You pump your fists in the air and accidentally hit the side of someone’s head as you do it. Sorry, sorry. Oh no, what’s this? Someone is handing you a joint? You don’t normally but…rock & roll, dude. You take a long drag, cough all over the people in front of you, maybe splash a little beer on the back of their pant legs for good measure, and laugh it off when they turn around and glare at you. “My bad,” you sorta mumble.

Minutes pass. The tunes zoom into your earholes. Whoa, why is the room suddenly spinning? Your stomach is churning. Maybe you shouldn’t have eaten that chalupa you bought from the guy in the sombrero in front of the 7-11 — where you also bought that pack of smokes you never smoke unless you’ve been drinking at the bar. Fuck, or maybe it was the hot dog with cream cheese and ketchup you bought from the food cart during your third cigarette break? Or was the weed laced? It feels laced. You are so stoned. You feel queasy.

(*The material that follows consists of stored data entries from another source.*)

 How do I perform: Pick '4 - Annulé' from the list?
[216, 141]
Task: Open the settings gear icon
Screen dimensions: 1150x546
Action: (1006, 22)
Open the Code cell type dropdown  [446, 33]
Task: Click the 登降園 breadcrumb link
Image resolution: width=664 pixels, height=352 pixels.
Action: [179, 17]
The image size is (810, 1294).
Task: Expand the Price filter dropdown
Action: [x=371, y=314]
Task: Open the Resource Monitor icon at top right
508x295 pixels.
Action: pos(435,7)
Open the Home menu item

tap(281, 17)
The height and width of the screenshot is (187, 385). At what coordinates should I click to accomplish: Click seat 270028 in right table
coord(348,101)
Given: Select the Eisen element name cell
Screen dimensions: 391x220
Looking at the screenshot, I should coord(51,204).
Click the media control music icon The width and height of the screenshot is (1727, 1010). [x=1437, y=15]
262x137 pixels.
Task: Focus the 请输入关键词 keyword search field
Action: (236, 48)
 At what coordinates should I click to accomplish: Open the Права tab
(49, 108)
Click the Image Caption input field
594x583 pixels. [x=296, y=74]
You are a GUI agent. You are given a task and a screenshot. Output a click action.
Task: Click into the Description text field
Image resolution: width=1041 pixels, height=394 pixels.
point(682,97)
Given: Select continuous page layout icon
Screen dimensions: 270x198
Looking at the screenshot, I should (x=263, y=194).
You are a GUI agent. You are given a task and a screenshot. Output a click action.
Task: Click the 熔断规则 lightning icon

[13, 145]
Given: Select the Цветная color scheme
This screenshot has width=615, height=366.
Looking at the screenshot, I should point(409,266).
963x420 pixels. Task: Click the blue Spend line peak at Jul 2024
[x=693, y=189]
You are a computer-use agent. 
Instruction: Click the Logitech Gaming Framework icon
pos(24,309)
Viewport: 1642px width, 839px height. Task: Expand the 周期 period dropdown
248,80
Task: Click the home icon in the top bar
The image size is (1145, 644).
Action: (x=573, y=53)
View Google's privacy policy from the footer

Someone bumps you from behind; you drop your beer. Glass and beer are everywhere. Everyone around you is wet and pissed off.

“My bad,” you think you say, but maybe you imagined saying it. Oh, the spins, the gurgle, the sour taste of cream cheese in your mouth. Hold it in, bub, hold it in. You puke. You ruin everyone’s evening. You’re the worst. Don’t be the worst. And…scene.

DON’T…be the stage stacker

I know you’re tired. It was a long day at work, a long drive to the venue — maybe the dog peed on the carpet while you were devil-locking your hair in place. Maybe you overpaid for your drink after waiting at the bar forever. And, now, you’ve had to slog through three opening bands and you’ve been Panini-pressed so close to the stage that you feel like you’re starting to become the stage. You’ve been mashed and bashed so often that your legs are black and blue and feel like hot clay left in a hot car under a hot sun in a hot desert and you’re a hot mess.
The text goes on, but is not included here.